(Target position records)
==============================

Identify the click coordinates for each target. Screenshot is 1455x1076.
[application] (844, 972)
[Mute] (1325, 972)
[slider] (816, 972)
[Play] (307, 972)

==============================

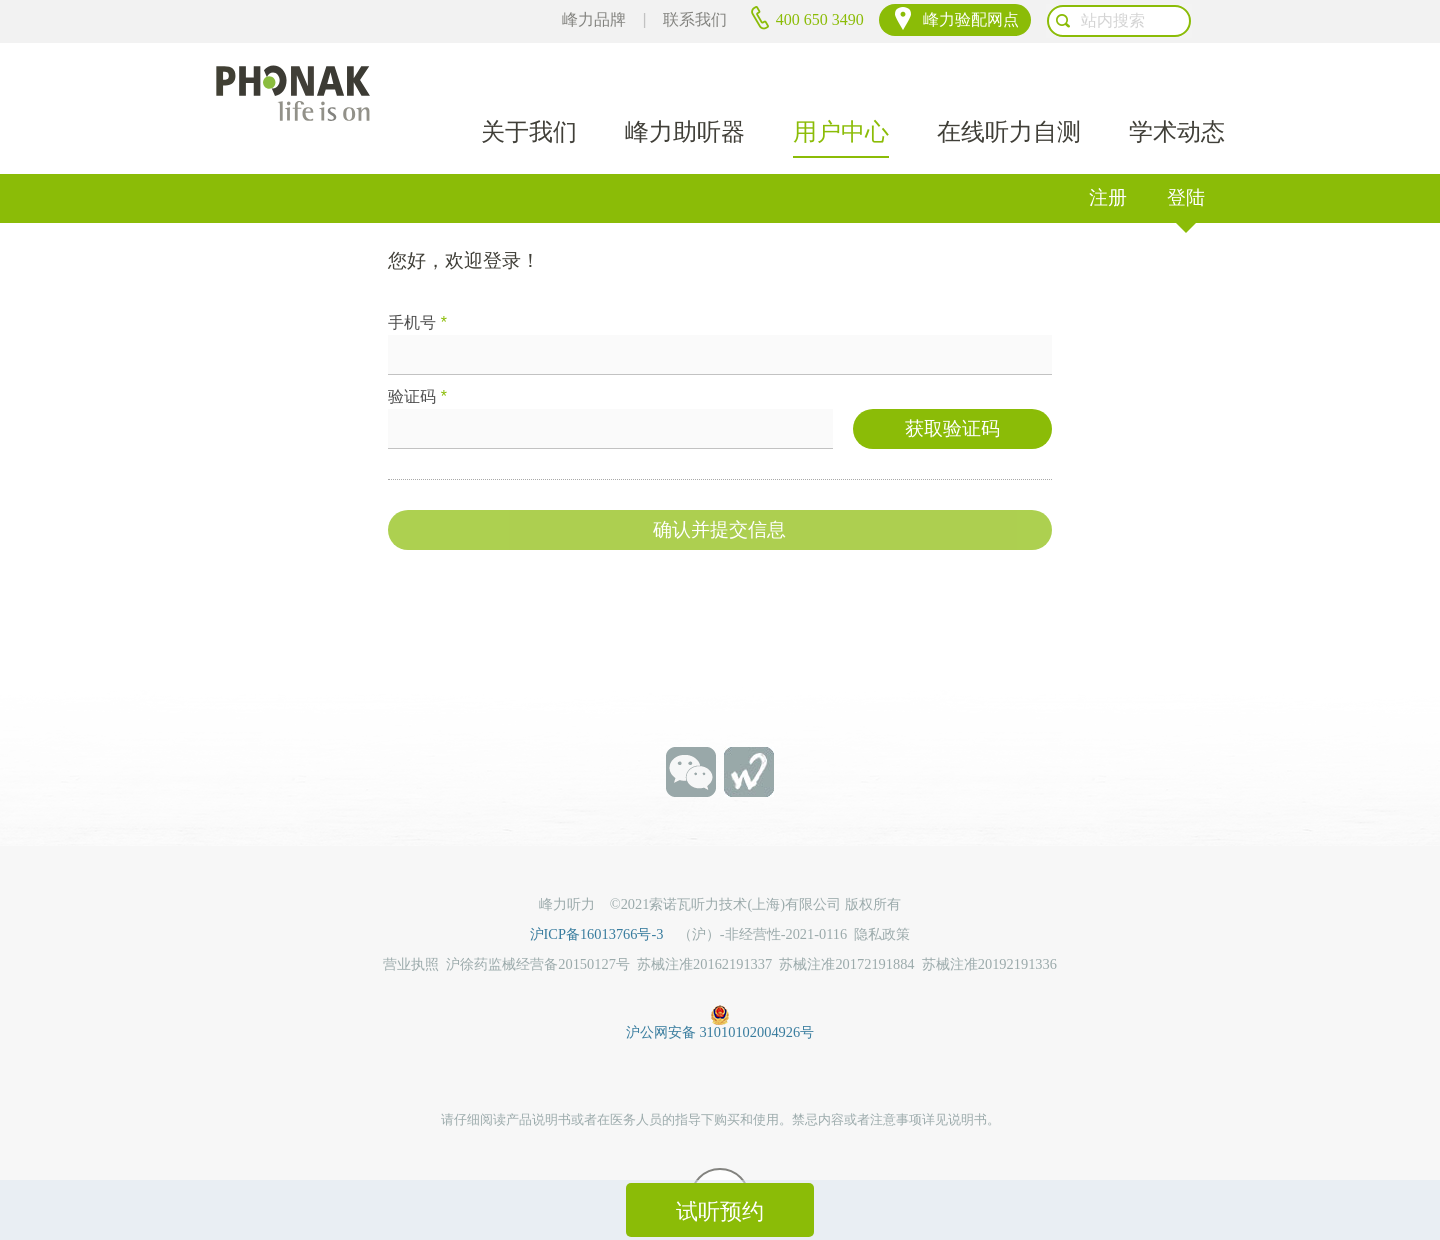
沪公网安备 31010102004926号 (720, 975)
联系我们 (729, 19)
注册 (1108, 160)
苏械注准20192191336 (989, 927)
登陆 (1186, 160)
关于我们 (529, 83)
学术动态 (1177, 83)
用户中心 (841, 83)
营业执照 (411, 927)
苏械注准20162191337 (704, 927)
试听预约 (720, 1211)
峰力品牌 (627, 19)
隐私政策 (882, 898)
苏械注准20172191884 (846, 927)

==============================

Rewrite the items from the line containing "营业执照 (411, 927)" through the line containing "苏械注准20172191884 (846, 927)", replacing "试听预约" with "预约试听" and keeping everything else the same.

营业执照 (411, 927)
苏械注准20162191337 (704, 927)
预约试听 (720, 1211)
峰力品牌 (627, 19)
隐私政策 (882, 898)
苏械注准20172191884 (846, 927)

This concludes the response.